The Knicks are home for the first NBA Finals game at Madison Square Garden in 27 years, up 2-0, with a sitting president expected in the building. Jalen Brunson made sure his team heard the opposite of a celebration.
Speaking before Game 3, Brunson said it is “really cool, 27 years since the last Finals here in this building,” then pivoted hard: “as a team, us inside the locker room, we have more work to do.” He added that he is “so thankful, so honored to be able to put ‘New York’ across my chest.”
The leader setting the tone
A 2-0 lead with two home games next is the kind of position that invites a team to exhale. Brunson refusing to bask, publicly resetting the mindset to “0-0 again,” is the behavior of a player who watched Mikal Bridges live through a 2-0 lead evaporating into four straight losses with the Suns, a cautionary tale now sitting in his own locker room.
Teams up 2-0 in the Finals win the series 32 of 37 times, but the lone collapse, the 2016 Warriors, is exactly the ghost a favorite cannot ignore.
The spectacle around the game
President Donald Trump is expected at Game 3 after a personal invitation from Knicks owner James Dolan, which would make him the first sitting president to attend a Finals game in the building. The atmosphere will be enormous regardless.
Karl-Anthony Towns turned a question about the president’s presence into a broader message about New York, and the celebrity rows will be full. None of it changes the basketball, which is the entire point Brunson is hammering.

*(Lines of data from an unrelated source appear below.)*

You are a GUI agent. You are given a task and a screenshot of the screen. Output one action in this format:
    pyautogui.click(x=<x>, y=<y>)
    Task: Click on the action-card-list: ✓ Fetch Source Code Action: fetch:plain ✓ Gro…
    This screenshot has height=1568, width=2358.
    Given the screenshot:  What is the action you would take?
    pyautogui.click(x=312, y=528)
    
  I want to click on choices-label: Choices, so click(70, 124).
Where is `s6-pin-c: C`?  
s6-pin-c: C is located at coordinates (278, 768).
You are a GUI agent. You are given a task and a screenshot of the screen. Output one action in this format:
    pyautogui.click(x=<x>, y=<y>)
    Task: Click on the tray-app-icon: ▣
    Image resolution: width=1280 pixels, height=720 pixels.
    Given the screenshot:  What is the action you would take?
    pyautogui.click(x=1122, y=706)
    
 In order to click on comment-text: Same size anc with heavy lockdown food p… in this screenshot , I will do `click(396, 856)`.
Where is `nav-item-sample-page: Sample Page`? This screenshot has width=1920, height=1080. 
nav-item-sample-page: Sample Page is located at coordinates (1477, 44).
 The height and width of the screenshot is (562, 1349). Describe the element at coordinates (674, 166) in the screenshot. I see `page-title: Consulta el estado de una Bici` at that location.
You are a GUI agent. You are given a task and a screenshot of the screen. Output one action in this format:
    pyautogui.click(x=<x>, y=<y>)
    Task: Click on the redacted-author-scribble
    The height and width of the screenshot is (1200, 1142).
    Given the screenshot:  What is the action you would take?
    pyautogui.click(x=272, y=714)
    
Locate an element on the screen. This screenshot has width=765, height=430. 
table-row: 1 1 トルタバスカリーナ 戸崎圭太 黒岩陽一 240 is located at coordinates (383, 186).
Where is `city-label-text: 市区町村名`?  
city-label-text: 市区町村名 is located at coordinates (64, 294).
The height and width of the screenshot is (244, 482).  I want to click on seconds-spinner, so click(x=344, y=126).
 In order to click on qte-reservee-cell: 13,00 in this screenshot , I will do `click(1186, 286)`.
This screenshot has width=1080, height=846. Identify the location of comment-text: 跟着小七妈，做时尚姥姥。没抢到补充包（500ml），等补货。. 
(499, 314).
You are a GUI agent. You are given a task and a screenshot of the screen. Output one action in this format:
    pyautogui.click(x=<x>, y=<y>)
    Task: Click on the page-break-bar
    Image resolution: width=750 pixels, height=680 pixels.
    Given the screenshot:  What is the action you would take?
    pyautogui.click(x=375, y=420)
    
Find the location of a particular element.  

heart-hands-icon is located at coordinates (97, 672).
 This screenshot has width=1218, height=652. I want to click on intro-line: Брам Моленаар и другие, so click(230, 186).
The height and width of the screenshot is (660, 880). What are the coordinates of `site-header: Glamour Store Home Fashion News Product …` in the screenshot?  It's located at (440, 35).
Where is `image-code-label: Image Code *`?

Why the discipline is the story
The Knicks have won close games and blowouts, on the road, with Brunson shooting poorly in Game 2 and still finding ways to win. A team this locked in, refusing to treat a historic homecoming as a coronation, is the hardest kind to derail. The noise at Madison Square Garden will be deafening. Brunson is trying to make sure his team plays like the score is still tied.